> [WHAT TO WORK ON]:
Beneath this instruction is a block of data; output from it exactly the lines that run from the one containing "[Yerli Marketler, Uluslararası" through the one containing "[Share on LinkedIn] (1027, 605)", inclusive.

(Stored items)

▼

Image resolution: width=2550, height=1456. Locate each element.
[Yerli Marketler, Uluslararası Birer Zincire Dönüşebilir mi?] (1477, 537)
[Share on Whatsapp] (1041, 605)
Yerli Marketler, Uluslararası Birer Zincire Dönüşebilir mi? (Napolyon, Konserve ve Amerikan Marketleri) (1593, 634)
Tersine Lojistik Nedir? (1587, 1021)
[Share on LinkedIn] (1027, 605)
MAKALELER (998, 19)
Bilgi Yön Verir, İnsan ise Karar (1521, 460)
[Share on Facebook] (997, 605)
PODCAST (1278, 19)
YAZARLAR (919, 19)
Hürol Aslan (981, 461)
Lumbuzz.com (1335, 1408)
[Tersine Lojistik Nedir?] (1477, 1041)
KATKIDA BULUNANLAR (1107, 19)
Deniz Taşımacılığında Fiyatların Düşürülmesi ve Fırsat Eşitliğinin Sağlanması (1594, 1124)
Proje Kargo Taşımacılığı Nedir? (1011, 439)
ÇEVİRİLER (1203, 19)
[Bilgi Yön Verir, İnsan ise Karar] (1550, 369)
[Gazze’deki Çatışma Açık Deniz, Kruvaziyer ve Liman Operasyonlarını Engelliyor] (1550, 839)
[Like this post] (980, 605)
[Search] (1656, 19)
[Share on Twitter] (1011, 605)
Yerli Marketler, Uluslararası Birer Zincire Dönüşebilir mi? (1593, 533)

▲

> [REPLY]:
[Yerli Marketler, Uluslararası Birer Zincire Dönüşebilir mi?] (1477, 537)
[Share on Whatsapp] (1041, 605)
Yerli Marketler, Uluslararası Birer Zincire Dönüşebilir mi? (Napolyon, Konserve ve Amerikan Marketleri) (1593, 634)
Tersine Lojistik Nedir? (1587, 1021)
[Share on LinkedIn] (1027, 605)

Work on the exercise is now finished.